====== SOURCE EXTRACT ======

Thinking back, I was 10 years old when I saw my first real home computer. It was a dark winter's evening, sometime in the early '80s, and in the corner of a friend's bedroom sat a small CRT television screen, complete with scrolling bands of interference and a 50hz buzz.
Underneath the screen was the totally underwhelming body of a Sinclair ZX80, but this didn't interest me. What did interest me was the flashing grey cursor on the screen.
I was oblivious of the limitations of storage, CPU speed, memory and the 22 commands offered by the BASIC interpreter. In my mind, that cursor represented a portal to a world of infinite possibilities. It was the blue pill. It was the bottle labelled 'Drink me' and the cake marked 'Eat me', and my evenings from that point on were destroyed.

======

REQUIREMENTS ::
A. Reproduce the stretch of the ZX80 memoir from "Thinking back, I" through "on were destroyed.".
B. Go on with the ZX80 memoir, picking up after its final sentence.
The items have no connection to the ZX80 memoir.

====== DATA RECORDS ======

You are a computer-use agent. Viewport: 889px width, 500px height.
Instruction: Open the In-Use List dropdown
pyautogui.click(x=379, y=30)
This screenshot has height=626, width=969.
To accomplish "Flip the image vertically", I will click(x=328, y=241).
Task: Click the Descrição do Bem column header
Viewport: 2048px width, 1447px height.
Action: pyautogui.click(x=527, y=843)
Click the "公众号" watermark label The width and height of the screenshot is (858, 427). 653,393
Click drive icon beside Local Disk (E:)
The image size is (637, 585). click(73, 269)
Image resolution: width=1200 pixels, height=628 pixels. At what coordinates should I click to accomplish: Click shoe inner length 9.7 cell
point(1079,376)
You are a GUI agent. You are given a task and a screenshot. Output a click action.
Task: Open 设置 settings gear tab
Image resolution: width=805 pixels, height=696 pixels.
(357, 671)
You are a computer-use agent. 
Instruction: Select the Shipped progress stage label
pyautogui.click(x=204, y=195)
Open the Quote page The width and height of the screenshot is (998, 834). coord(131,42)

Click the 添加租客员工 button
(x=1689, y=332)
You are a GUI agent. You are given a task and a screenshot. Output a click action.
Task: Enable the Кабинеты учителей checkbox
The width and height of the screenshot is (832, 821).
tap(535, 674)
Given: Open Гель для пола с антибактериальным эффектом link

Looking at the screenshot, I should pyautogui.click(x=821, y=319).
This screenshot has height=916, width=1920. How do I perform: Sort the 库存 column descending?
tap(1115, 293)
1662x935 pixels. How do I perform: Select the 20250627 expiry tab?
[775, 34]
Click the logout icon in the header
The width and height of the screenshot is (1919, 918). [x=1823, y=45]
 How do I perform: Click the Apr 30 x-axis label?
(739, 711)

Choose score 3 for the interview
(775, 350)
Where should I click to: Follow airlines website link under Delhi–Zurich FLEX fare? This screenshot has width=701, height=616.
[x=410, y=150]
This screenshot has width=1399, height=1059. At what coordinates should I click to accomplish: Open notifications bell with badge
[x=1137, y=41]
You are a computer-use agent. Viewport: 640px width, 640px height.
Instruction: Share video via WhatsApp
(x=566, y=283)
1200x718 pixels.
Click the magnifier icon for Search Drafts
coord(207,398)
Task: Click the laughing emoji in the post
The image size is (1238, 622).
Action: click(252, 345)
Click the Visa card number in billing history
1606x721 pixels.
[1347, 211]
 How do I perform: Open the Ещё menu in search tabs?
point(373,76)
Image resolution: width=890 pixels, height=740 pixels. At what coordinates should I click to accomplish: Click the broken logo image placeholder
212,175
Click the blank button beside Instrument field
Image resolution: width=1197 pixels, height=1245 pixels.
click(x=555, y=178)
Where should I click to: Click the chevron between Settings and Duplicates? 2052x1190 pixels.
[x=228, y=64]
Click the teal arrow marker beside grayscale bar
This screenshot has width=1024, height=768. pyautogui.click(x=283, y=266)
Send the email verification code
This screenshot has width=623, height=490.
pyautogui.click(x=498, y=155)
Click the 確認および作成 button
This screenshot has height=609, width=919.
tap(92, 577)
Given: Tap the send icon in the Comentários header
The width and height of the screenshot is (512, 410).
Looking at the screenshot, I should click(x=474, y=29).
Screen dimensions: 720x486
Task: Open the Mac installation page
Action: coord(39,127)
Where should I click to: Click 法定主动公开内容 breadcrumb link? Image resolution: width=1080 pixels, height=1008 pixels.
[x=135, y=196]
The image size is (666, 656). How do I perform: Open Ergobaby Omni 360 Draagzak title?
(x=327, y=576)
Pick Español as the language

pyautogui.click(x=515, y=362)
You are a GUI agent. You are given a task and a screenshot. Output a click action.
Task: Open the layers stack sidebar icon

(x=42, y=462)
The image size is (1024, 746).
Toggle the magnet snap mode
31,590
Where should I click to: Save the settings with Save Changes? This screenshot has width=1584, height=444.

======

ANSWERS FOR THE TASKS ::
A.
Thinking back, I was 10 years old when I saw my first real home computer. It was a dark winter's evening, sometime in the early '80s, and in the corner of a friend's bedroom sat a small CRT television screen, complete with scrolling bands of interference and a 50hz buzz.
Underneath the screen was the totally underwhelming body of a Sinclair ZX80, but this didn't interest me. What did interest me was the flashing grey cursor on the screen.
I was oblivious of the limitations of storage, CPU speed, memory and the 22 commands offered by the BASIC interpreter. In my mind, that cursor represented a portal to a world of infinite possibilities. It was the blue pill. It was the bottle labelled 'Drink me' and the cake marked 'Eat me', and my evenings from that point on were destroyed.

B.
I've never truly lost that sense of wonder from computers, and it was this wonder that eventually led me to Linux. It's the modularity of the computer that gets the imagination running, and I think many software developers from the '80s and '90s, many of whom have contributed to the free software projects that got us to this point, feel the same way.
Readjustment
But Linux is going through a kind of dot-com readjustment at the moment. We're at the tide mark between what's become old and predictable, and a brave new continent.
Nokia, which bought into the free software dream when it adopted Trolltech, has had to backtrack on its Meego plans and form an alliance with Microsoft to survive.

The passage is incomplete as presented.